:: Provided text ::

It’s been three years since the release of Cardi B’s freshman album Invasion of Privacy which topped the Billboard chart upon its debut and spawned Hot 100 hits with the entirety of its tracklist. The album has been charting for 156 weeks now, according to the Billboard 200, and its lead single “Bodak Yellow” recently became the first rap song by a female artist to be certified Diamond by the Recording Industry Association of America.
While the debut that took home the Grammy for Best Rap Album in 2019 has been oozing success for its entire duration, Cardi now has her eyes and heart set on the completion of her sophomore effort. This one, she says, is a bit more challenging because of the overwhelming public opinion about the type of rapper she is supposed to be.
Cardi B has always had a passion for Chicago drill and trap music, as proven by her early mixtapes but even though she is trying to focus on this, her own sound for her next album, it can become a bit challenging when she is always being compared to another type of female rap artist. For years Cardi has been securing the bag and the accolades with her own style, but the chatter that constantly compares her to other female rappers has never died down.
In a new interview with XXL Magazine, the Grammy-winning rapper talked about how male trap rappers are never compared to their traditional counterparts, who are considered lyricists. Meanwhile, female rappers are constantly pitted against each other and expected to compete in the same style of rapping.
Cardi B On New Album Sound
“I’m not even gonna lie, it’s a little bit challenging because it’s like, I’m young and I like trap. When I started rapping, if you listen to my mixtape, I like drill. My thing was always like, drill. I like drill Chicago music a lot. So that was my thing. I’m more of a trap, I’m more of a new era-type of rapper,” Cardi B explained to XXL. “But for some reason, I don’t understand how there are so many male rappers that could do new era rapping, the trapping, and when it comes to female rappers, it’s like, Where’s your bars? Where’s your this? And, they constantly have to compare me to other rappers. And it’s like, why can’t I just be this type of artist? Like, I want to be this type of artist. Like, why can’t I be it? Like, stop.”
She continued, “That’s one thing that it’s like, yo, they do not be comparing these young men. They don’t compare them to other rappers like Jay-Z or Kanye West and everything. But female rappers, it’s like, people gotta always compare me to the last one. And I hate that.”

:::
:: Records shown ::

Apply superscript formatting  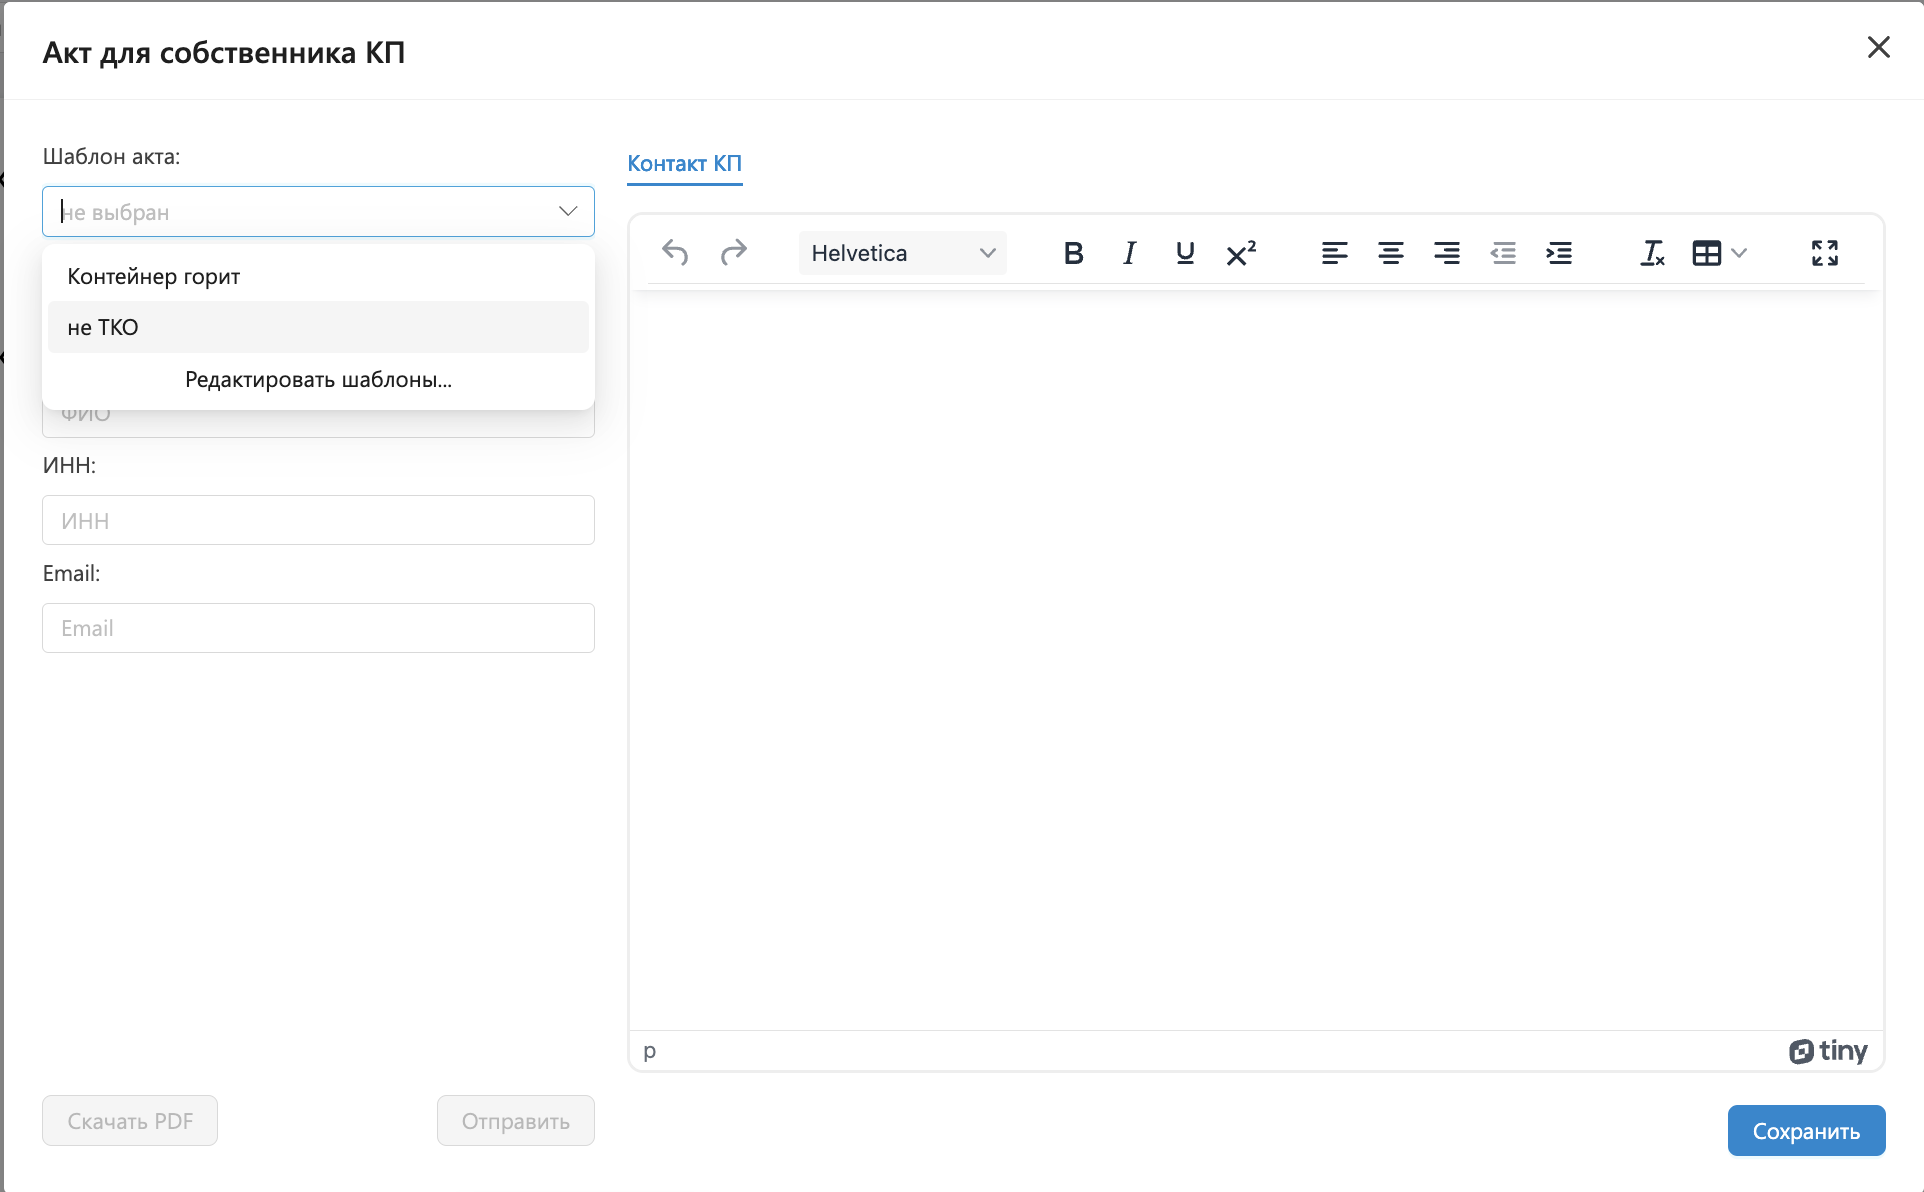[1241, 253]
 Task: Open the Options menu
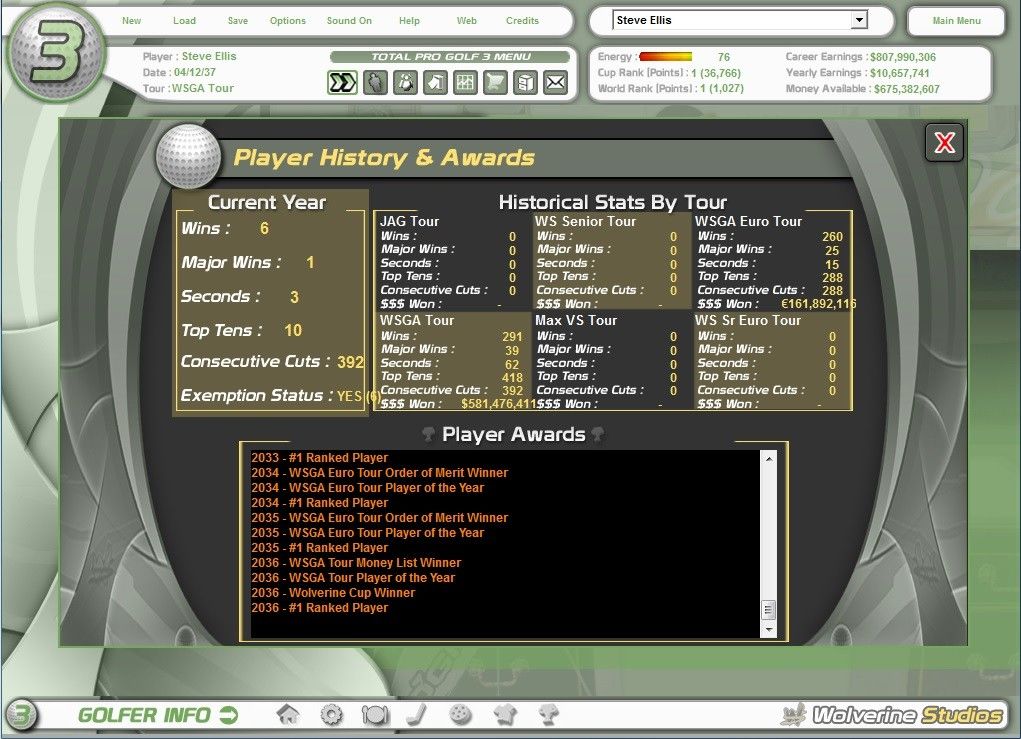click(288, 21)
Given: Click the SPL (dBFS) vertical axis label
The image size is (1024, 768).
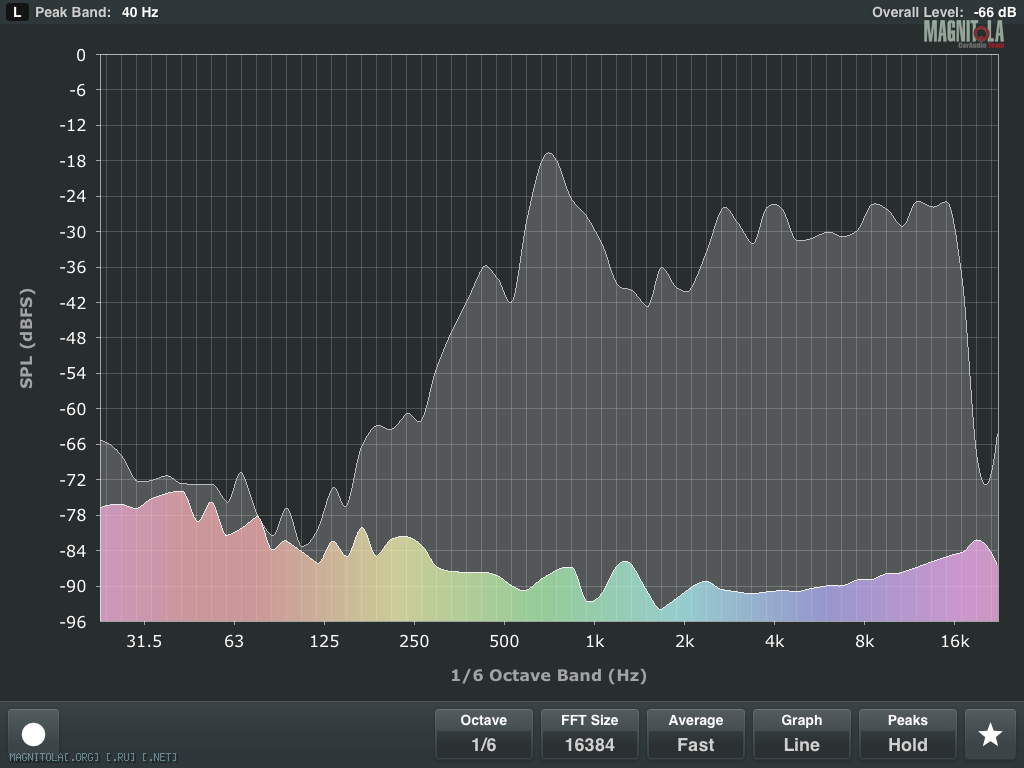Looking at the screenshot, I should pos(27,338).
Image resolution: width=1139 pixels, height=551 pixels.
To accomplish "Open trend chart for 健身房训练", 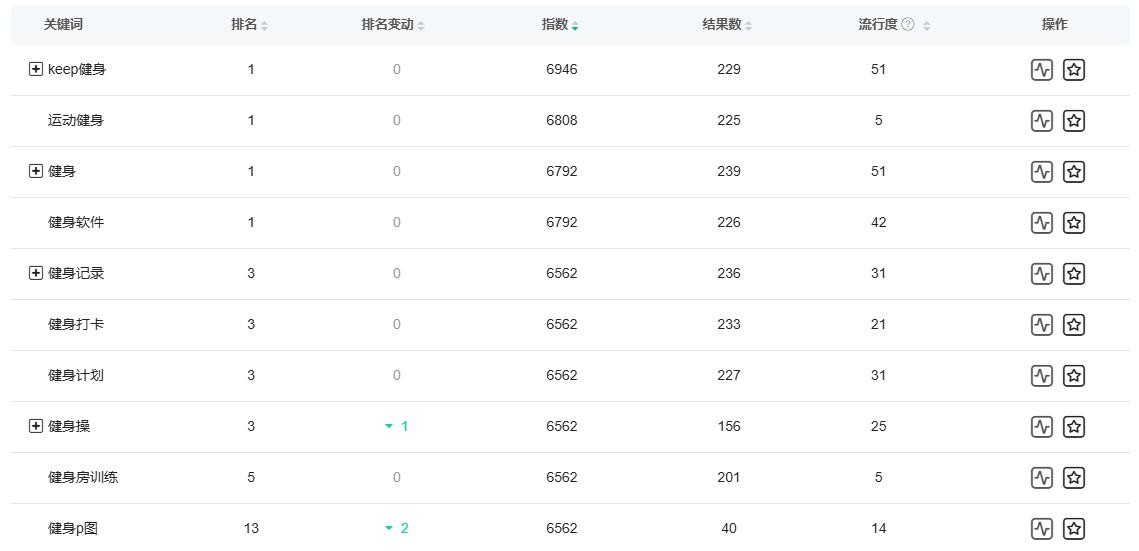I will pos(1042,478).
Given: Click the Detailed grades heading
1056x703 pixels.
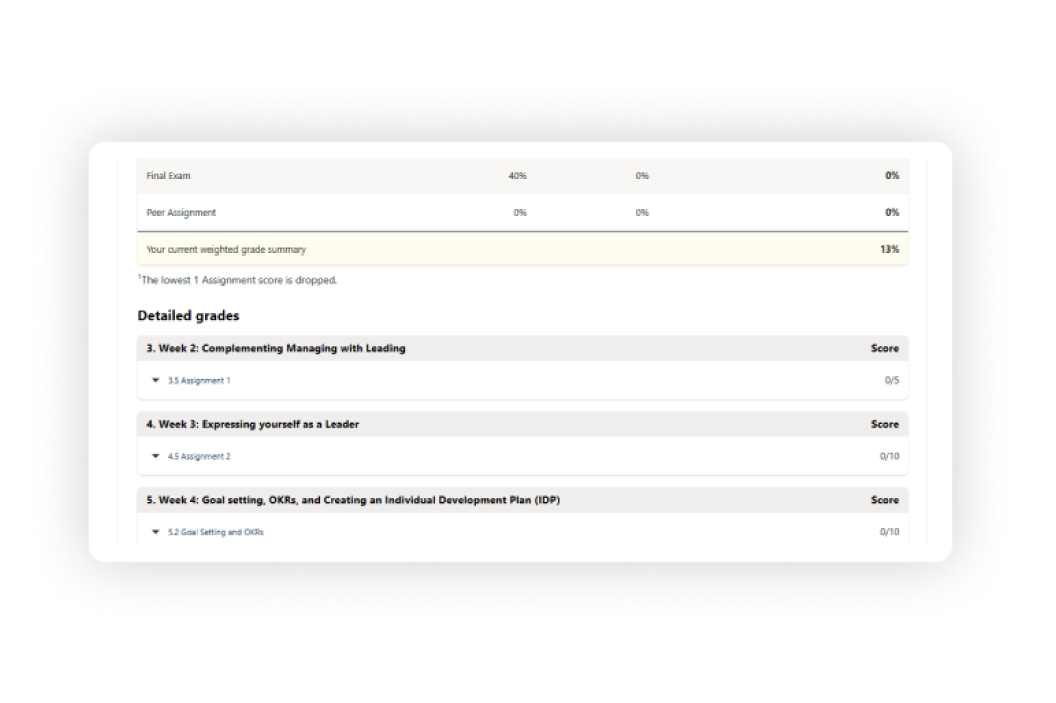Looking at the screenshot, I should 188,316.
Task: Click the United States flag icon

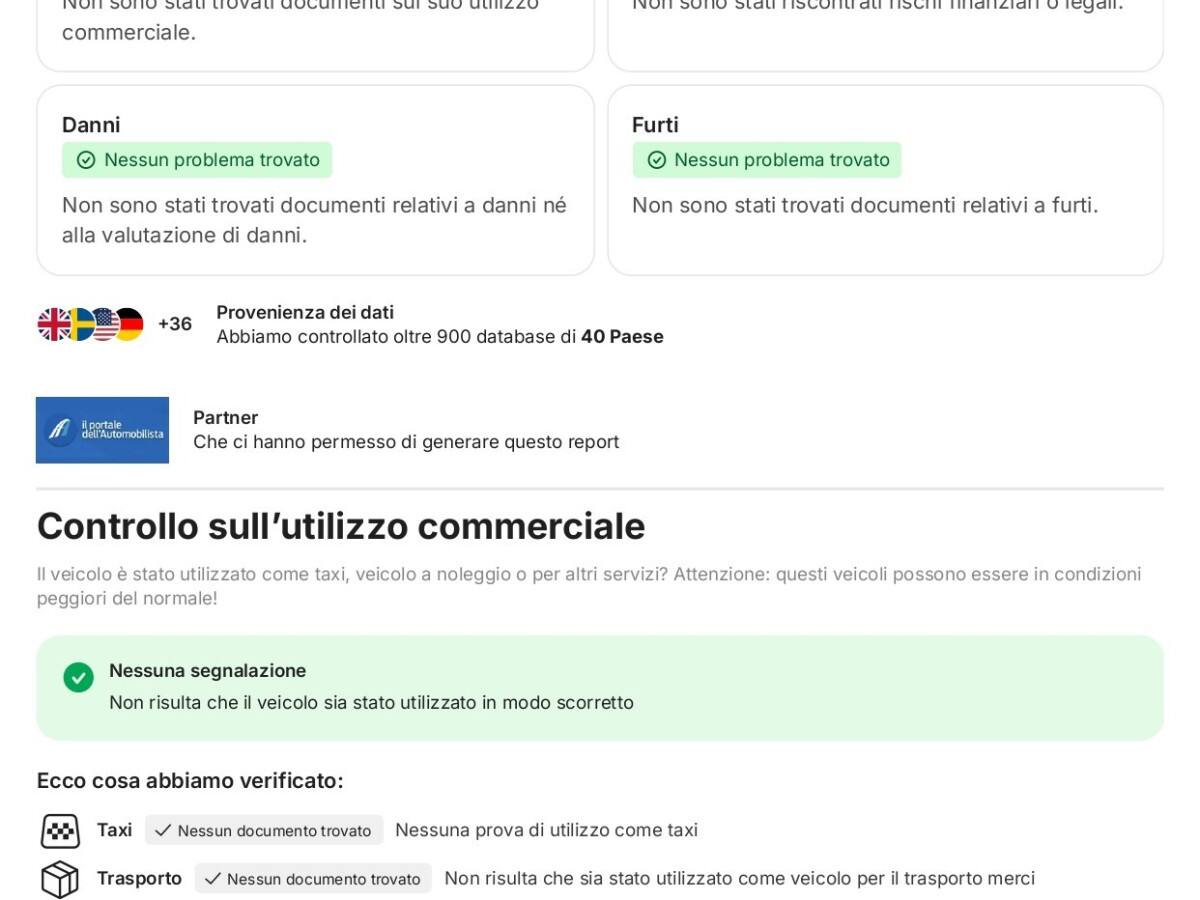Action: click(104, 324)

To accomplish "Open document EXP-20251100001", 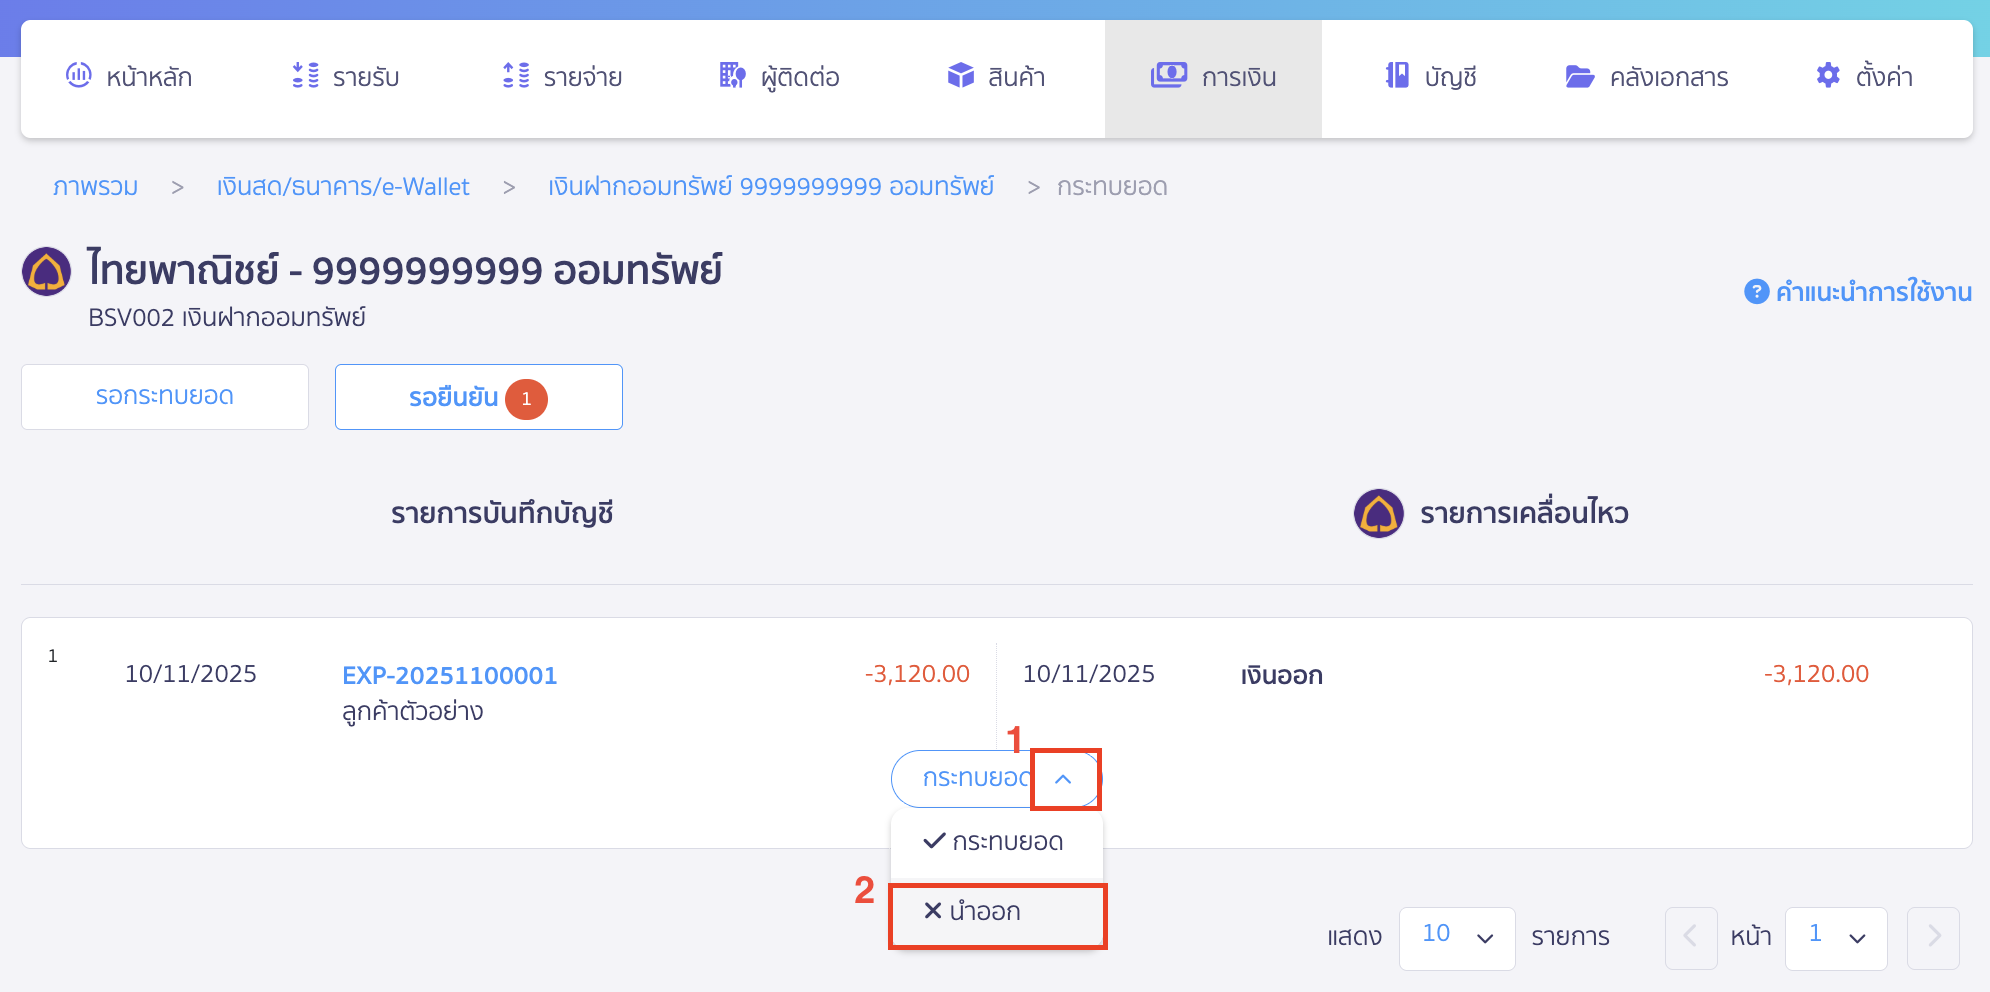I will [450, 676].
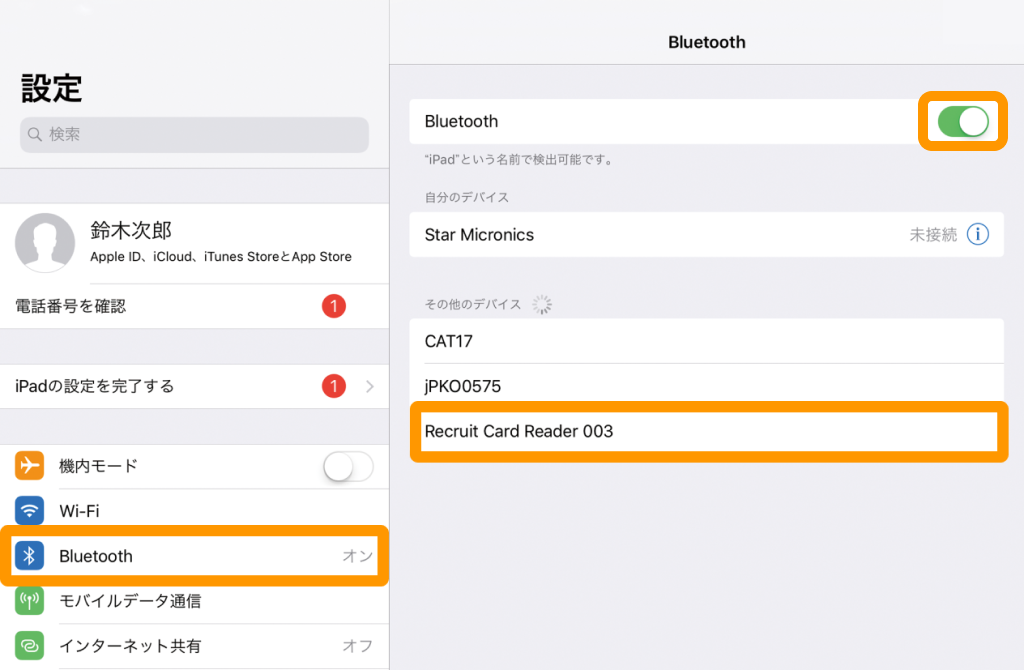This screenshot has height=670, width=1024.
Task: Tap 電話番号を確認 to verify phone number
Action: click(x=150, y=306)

:::

▶ **What you need to do**
1. List every person named in the Cardi B article.
2. Transcribe the Cardi B article starting with "It’s been three" and going on through "supposed to be.".
3. Decide whether each statement agrees with the Cardi B article: (a) Invasion of Privacy has been on the Billboard 200 for 156 weeks. (b) The album won the Grammy for Best Rap Album in 2020. (c) Cardi B's remarks were made in an interview with Rolling Stone.
The lines above play no part in this work.

▶ **Set of answers**
1. Cardi B, Jay-Z, Kanye West

2.
It’s been three years since the release of Cardi B’s freshman album Invasion of Privacy which topped the Billboard chart upon its debut and spawned Hot 100 hits with the entirety of its tracklist. The album has been charting for 156 weeks now, according to the Billboard 200, and its lead single “Bodak Yellow” recently became the first rap song by a female artist to be certified Diamond by the Recording Industry Association of America.
While the debut that took home the Grammy for Best Rap Album in 2019 has been oozing success for its entire duration, Cardi now has her eyes and heart set on the completion of her sophomore effort. This one, she says, is a bit more challenging because of the overwhelming public opinion about the type of rapper she is supposed to be.

3.
(a) Yes: "The album has been charting for 156 weeks now, according to the Billboard 200"
(b) No: "the debut that took home the Grammy for Best Rap Album in 2019"
(c) No: "In a new interview with XXL Magazine"